10-LOC-Funktionen



  • Hallo,

    ich lese immer wieder dass guter programmierstil es ist funktionen so knapp wie möglich zu haben. Z.B. 10 Zeilen lines of code.

    Allerdings ist mir das nicht klar. Macht man es dann so dass man alle 10 Zeilen eine subfunktion schreibt und diese nur ein einziges mal ausgeführt wird?

    Ich schaffe es nicht immer auf 10 Zeilen zu kommen sondern hab dann z.B. eine funktion von 50 Zeilen wo dann allein ein std::cout oder ein std::throw nach nem if schon 10 Zeilen einnimmt.

    Wie soll sowas gehen?

    danke



  • "Macht man es dann so dass man alle 10 Zeilen eine subfunktion schreibt und diese nur ein einziges mal ausgeführt wird"
    Nein - so genau sollte man das nicht nehmen...
    So bald du die Aufgabe benennen kannst, kann man die Funktionalität in eine Funktion auslagern - auch, wenn sie nur einmal aufgerufen wird.
    Du solltest dies aber nicht auf biegen und brechen versuchen... Wobei idR. iwas falsch gemacht wurde, wenn das nicht so hübsch geht ;o)

    bb



  • Ich halte so eine Pauschalisierung für ungeschickt.

    Klar kann man viele Sachen auf kürzeren Code brechen, was dann aber eher auf das zurück zu führen ist, was unskilled bereits gesagt hat, nämlich das trennen von Funktionalitäten.
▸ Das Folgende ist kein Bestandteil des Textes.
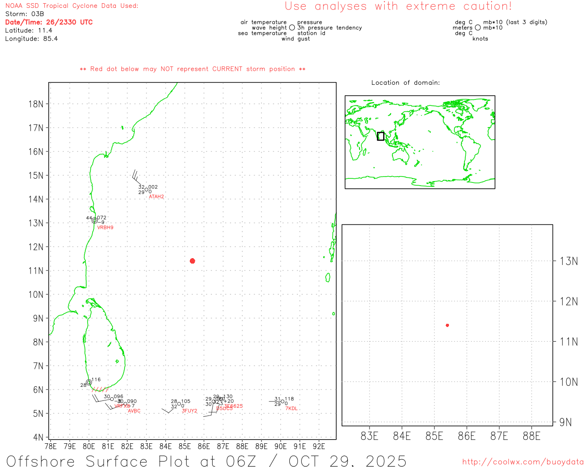Click the red AVBC station label
584x467 pixels.
coord(134,411)
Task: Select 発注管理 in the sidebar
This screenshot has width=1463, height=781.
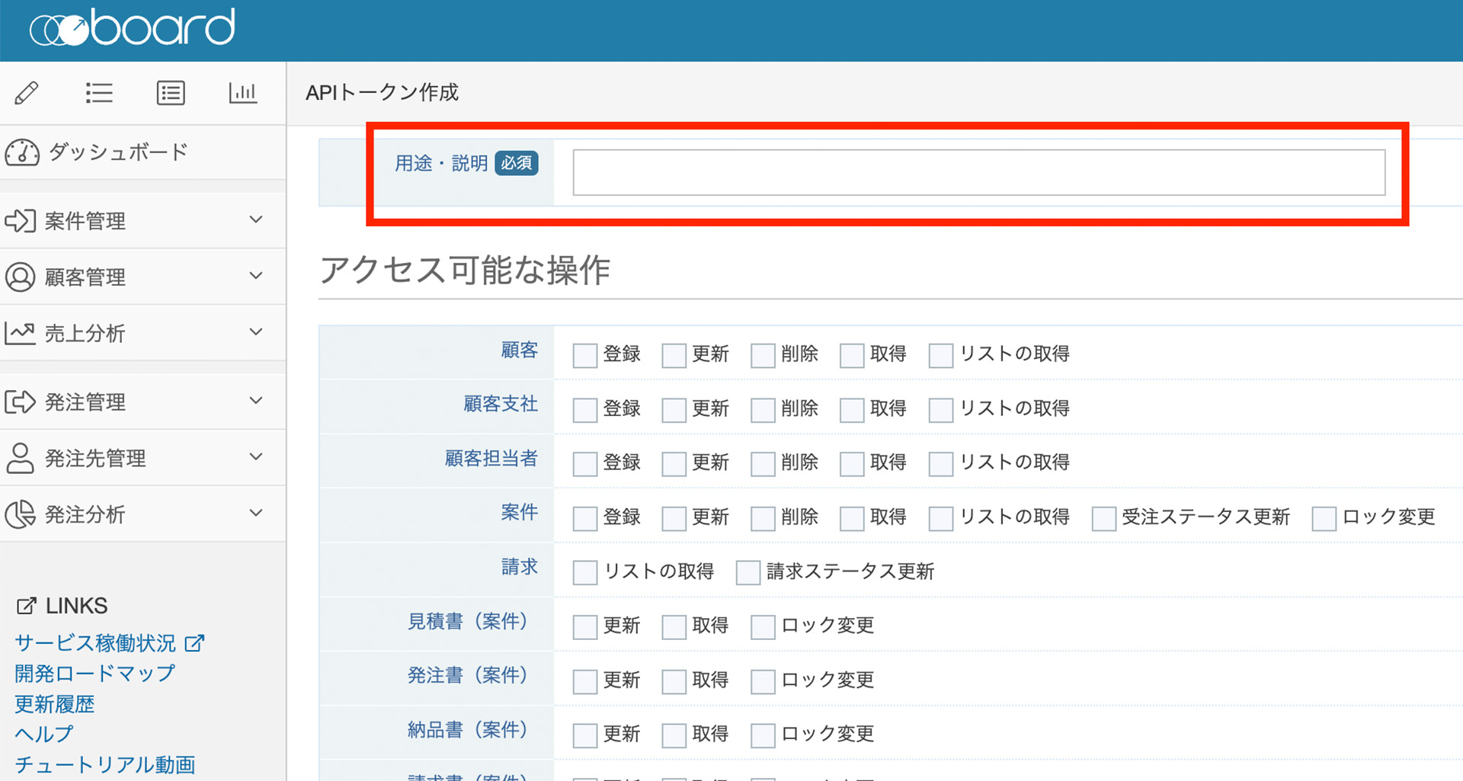Action: click(85, 402)
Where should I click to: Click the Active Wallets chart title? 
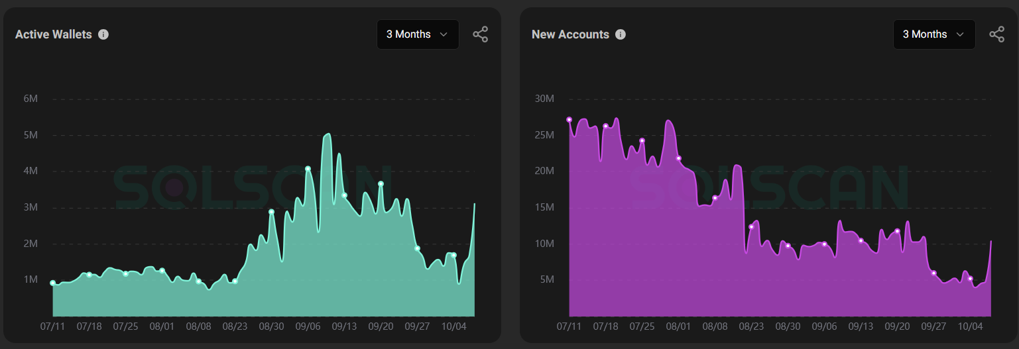pos(54,34)
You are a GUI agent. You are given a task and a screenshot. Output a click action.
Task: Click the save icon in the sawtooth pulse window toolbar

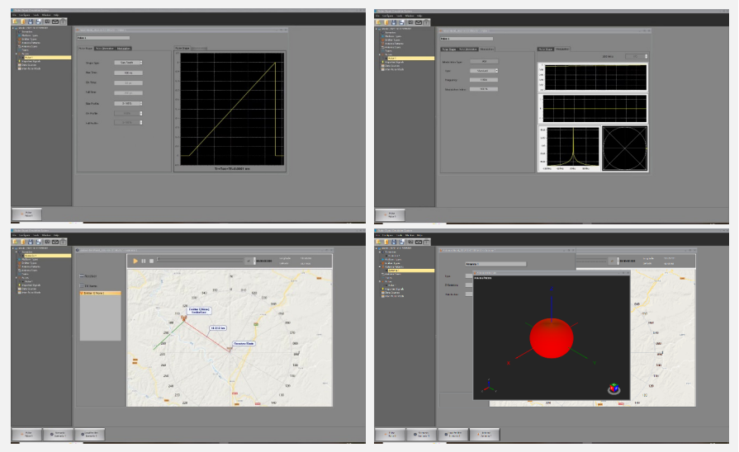click(x=31, y=21)
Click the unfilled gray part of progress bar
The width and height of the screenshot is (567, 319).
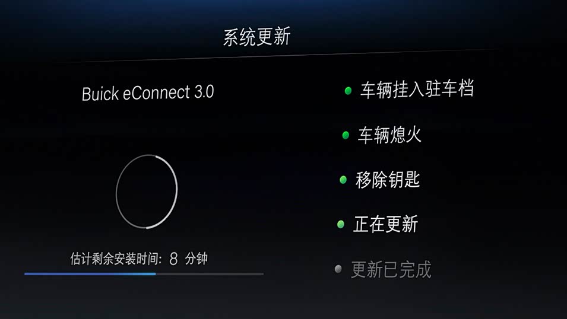(210, 274)
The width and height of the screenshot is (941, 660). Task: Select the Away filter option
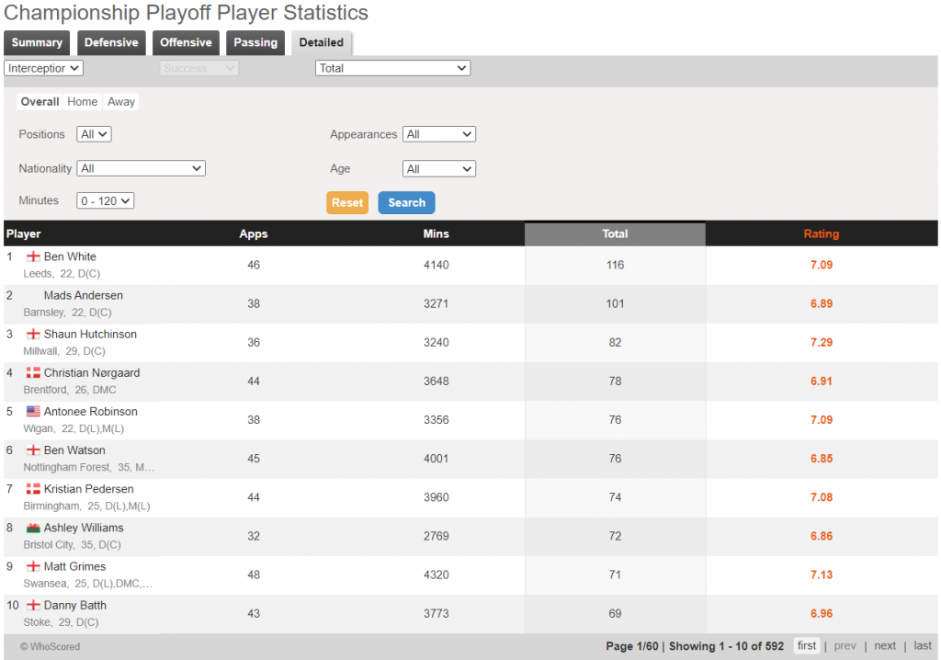[x=120, y=101]
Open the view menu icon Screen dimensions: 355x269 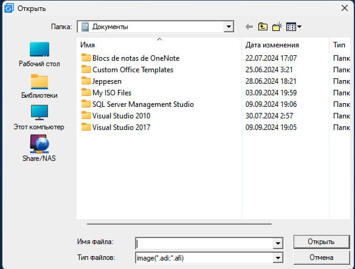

Sprich eine Funktion soll eine genau spezifizierte Aufgabe haben und soll nicht noch ein Haufen anderes Zeugs tun nur weil man keine zweite Funktion schreiben will.

    Ich würde eher raten dir, wenn du das Gefühl hast, dass die Funktion zu lang ist zu überdenken, was die Aufgabe der Funktion ist und wenn du merkst, wie du dir sie dann so beschreibst "... und ... und .. und dann noch das", dann ist es wahrscheinlich Zeit die Funktion aufzusplitten.



  • Die 10 Zeilen finde ich auch ziemlich kurz. Es ist ein wenig idealistisch, dass so kurze Funktionen zwangsläufig zu besserem Code führen. Sorge lieber dafür, dass du nach funktionalen und nicht formalen Aspekten auftrennst: Wenn eine Funktion etliche Aufgaben hat und du beim Aufruf denkst, eigentlich müsse ja nur ein Teil davon ausgeführt werden, ist eine Aufteilung eine Überlegung wert. Natürlich ist es auch vorteilhaft, wenn du beim Entwickeln merkst: Ah, dieser Teil könnte durchaus wiederverwendet werden. Spätestens beim Auftreten von Codeduplizierung oder sehr grossen Funktionsschnittstellen lohnt sich eine Auftrennung.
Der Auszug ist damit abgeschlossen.